I'm not saying it can't happen, but I've never seen it happen without some logical explanation for it.
| 4:04 pm on Nov 11, 2011 (gmt 0)|
|A couple of months ago, we tried noindexing and blocking pages via robots.txt. Unfortunately, Google was still listing these pages in their SERPs but without a snippet below the title. |
What you describe with the URI only listings is the default robots.txt behavior. The META (or X-Robots-Tag) NoIndex is at the document level. If you've Disallowed the bot from accessing the documents that contain the NoIndex directive, it will never see it, that's why your pages are still showing in the index with a URI only listing.
Remove the robots.txt directives and let the document level NoIndex do its thing. It works just as it says on the tin. I've been using it for years and I've never, ever, seen any of those documents appear in the index - ever.
| 5:48 pm on Nov 11, 2011 (gmt 0)|
i managed to find that thread from ages ago
the reply from skrenta is the interesting one
| 11:32 pm on Nov 14, 2011 (gmt 0)|
|If you've Disallowed the bot from accessing the documents that contain the NoIndex directive, it will never see it, that's why your pages are still showing in the index with a URI only listing. |
Sorry for being unclear. I first tried NOINDEX, and then tried the robots.txt route. Neither worked like I thought they should. The WMT removal url/directory worked (past tense). After 3-4 weeks, they results with just urls or titles without snippets are showing back up in the results. Note that they pages are over 10 years old and have several decent backlinks.

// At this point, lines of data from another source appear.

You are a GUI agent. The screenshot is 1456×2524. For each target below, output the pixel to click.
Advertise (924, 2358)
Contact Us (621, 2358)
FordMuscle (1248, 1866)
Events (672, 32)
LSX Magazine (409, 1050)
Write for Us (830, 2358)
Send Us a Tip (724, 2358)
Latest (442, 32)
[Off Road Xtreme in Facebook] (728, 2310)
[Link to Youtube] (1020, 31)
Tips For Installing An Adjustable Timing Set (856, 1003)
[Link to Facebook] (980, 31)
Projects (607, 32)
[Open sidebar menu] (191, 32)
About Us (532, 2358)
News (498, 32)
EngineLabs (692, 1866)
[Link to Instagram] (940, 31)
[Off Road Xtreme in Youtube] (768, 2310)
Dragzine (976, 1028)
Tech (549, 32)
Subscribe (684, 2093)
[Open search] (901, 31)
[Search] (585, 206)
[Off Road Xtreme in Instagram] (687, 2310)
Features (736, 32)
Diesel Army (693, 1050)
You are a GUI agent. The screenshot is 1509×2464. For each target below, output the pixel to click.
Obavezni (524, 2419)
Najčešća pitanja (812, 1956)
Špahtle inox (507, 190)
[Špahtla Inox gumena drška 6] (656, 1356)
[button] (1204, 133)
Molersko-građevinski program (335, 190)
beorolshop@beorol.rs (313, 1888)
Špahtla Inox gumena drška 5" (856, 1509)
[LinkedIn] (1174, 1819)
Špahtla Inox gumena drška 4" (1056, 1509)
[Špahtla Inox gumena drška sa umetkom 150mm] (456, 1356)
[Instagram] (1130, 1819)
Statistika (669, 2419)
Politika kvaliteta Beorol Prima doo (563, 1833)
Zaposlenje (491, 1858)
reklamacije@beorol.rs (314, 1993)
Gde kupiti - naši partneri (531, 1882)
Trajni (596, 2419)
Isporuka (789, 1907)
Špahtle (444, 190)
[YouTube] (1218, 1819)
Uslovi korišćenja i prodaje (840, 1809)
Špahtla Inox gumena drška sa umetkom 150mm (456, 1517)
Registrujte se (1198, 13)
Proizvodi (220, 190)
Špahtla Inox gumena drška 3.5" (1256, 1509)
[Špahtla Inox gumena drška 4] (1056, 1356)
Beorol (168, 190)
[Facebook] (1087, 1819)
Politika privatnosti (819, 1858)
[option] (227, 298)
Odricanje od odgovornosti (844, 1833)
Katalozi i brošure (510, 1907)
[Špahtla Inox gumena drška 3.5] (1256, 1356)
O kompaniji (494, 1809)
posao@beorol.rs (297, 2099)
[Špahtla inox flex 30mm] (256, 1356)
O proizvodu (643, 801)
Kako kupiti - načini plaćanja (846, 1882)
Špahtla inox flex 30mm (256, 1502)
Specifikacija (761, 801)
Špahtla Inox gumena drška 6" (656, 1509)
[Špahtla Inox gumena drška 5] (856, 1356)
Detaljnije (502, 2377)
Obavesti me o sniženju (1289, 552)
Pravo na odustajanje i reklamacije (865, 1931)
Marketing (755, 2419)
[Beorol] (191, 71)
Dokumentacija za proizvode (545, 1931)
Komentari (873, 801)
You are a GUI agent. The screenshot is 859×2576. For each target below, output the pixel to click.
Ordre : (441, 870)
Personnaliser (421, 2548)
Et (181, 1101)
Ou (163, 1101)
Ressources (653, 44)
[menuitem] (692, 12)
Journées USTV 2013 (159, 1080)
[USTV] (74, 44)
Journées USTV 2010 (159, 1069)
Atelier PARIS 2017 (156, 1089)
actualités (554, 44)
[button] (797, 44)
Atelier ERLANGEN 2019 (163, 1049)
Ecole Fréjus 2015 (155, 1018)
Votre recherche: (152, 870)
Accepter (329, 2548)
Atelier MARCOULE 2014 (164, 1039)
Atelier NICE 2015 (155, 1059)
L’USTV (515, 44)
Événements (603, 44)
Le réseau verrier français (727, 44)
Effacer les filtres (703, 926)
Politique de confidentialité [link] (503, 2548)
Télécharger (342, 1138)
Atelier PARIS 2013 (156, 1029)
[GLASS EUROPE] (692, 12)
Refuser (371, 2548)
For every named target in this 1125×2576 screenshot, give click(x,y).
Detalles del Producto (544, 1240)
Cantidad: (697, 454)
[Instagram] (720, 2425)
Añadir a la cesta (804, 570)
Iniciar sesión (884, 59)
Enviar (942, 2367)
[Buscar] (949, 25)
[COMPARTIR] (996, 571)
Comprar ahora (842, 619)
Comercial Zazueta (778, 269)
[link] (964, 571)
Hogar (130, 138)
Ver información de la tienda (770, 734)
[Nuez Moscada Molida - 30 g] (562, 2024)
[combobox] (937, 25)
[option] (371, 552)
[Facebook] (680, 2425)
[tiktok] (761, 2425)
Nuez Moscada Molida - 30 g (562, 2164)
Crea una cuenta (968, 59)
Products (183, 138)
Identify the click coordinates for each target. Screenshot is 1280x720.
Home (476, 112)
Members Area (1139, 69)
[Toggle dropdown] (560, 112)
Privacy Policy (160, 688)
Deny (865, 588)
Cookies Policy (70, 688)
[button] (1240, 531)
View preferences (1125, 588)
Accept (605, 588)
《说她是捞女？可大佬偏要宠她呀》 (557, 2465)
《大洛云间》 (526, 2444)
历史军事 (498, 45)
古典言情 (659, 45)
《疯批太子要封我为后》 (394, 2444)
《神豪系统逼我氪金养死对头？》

Now, even after noindex, robots.txt blocking directories and a directory removal via webmaster tools, I have given up and decided to send a 404 Not Found header to all requests. Now I have a truckload of complaints about the 404s mixed with robots.txt blockage in webmaster tools. *sigh*
| 1:46 am on Nov 15, 2011 (gmt 0)|
The meta robots noindex should fix the problem, but it does take quite a while (sometimes more than 6 months).